After my worst wine of the year (also a rosé), here is my best rosé of the year.

Bourgogne rosé Sakura 2018, Domaine Chevrot

A couple of weeks ago I wrote here about a truly awful wine that should be avoided. It happened to be a rosé, but that is incidental. Now I must admit to not being a great fan of rosés as a whole, but there are, occasionally, some that make me think, well ok, I could really drink this. This particular wine passed that particular test with flying colours! If the proof of the pudding is in the eating, then you should know that two of us polished off this particular bottle over a lunch with great pleasure and consummate ease. And what more could one ask of a bottle of wine, apart from endless sophistication and meandering (I did not say intellectual masturbation, did I?) about aromas, complexity, « minerality » and so forth ?

The wine comes from Burgundy, often a considerable source of usually overpriced wines. Am I being excessive ? Just look at the prices and tell me! Yet this wine is totally reasonable as it retails for just 8,30 euros in France, which must, given its considerable and (to me) desireable qualities, make it one of the best value rosés that I have tasted in France this year. It is produced by Domaine Chevrot, a small family firm whose wines, both white and red, I have liked and admired for a number of years. They are based in one of the Maranges villages at the southern extremity of the Côte de Beaune and also owns vineyards in Santenay.

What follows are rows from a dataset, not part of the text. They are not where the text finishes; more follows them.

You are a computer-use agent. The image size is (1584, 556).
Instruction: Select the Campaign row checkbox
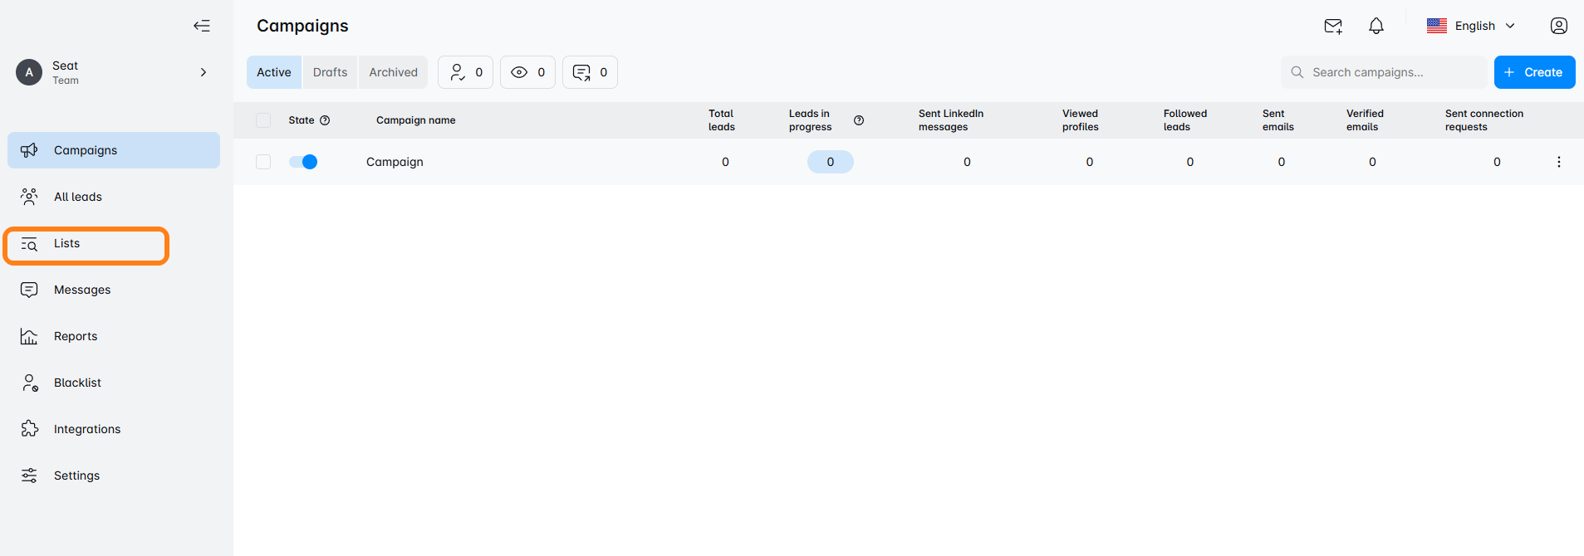pyautogui.click(x=263, y=162)
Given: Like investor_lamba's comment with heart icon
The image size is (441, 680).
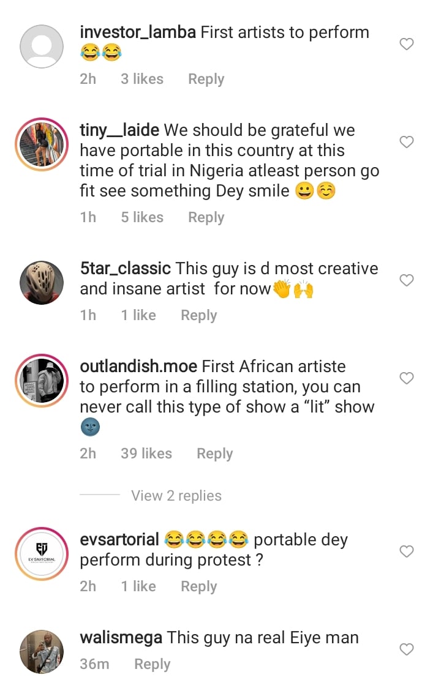Looking at the screenshot, I should click(407, 44).
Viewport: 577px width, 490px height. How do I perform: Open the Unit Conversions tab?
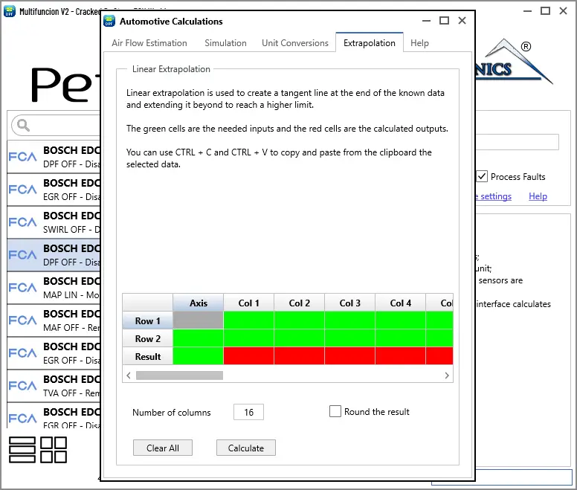point(294,43)
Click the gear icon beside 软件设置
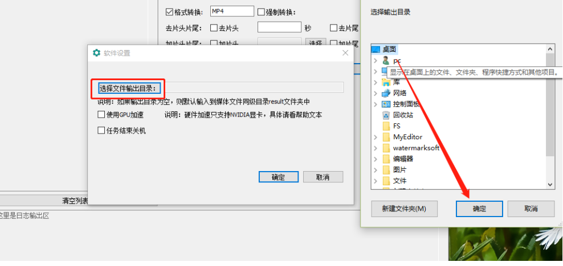Screen dimensions: 563x266 point(96,53)
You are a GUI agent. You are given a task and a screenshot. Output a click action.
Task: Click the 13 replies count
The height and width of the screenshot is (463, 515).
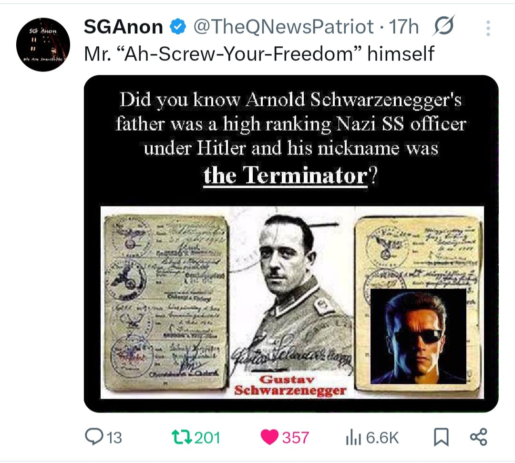click(114, 438)
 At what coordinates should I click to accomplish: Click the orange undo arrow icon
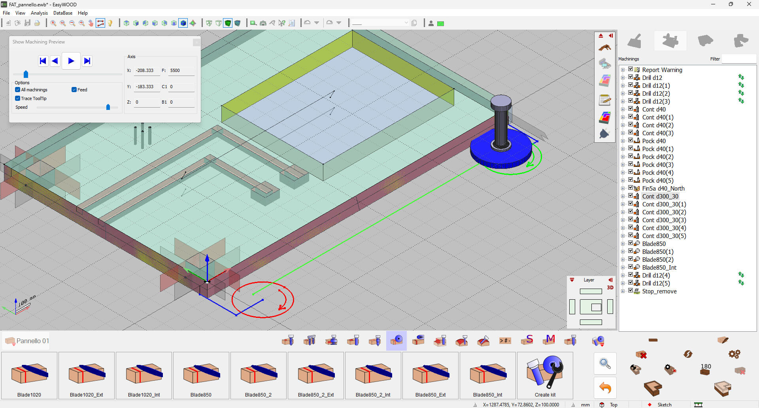pos(605,388)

Sakura is the name that the Japanese give to the variety of cherry tree, Prunus serrulata, which produces those amazing masses of pink blossom at this time of the year, and which are a cause of seasonal celebration in that country. The wine is indeed a of a fairly deep and intense pink hue, in fact much deeper that that of the sakura cherry blossom shown above and happily far removed from those wishy-washy fashion victim rosés, almost white in colour, that seem to be invading shops and restaurants these days. It is also refreshingly different (and, at least to me) far more interesting in its aromas and flavours. It shows just how fine and delicate a wine grape Pinot Noir can be, and not only in the red versions. Forget about bubble gum, acetic acid with citrus fruit or even those heavy tropical aromas that one finds in so many rosés from southern France nowadays. Here one can detect (or at least imagine, as, in the end, we all smell those aromas that we want to smell or think that we should smell) fresh red berry fruit and tender white fruit, but also some gentle hints of smoke that are quite hard to define. When the producer, whom I called after the tasting, told me that this has been fermented in old oak barrels, I understood this smoky accent better. This is in no way invasive but it does add a welcome touch of complexity to the wine. On the palate, the wine is quite light in alcohol (12,5%) and so is very refreshing, yet it remains full of flavour and presence, both in terms of fruit and texture which manage together to combine body and freshness. The balance is perfect and the price is right. I cannot think of another rosé that I would rather drink!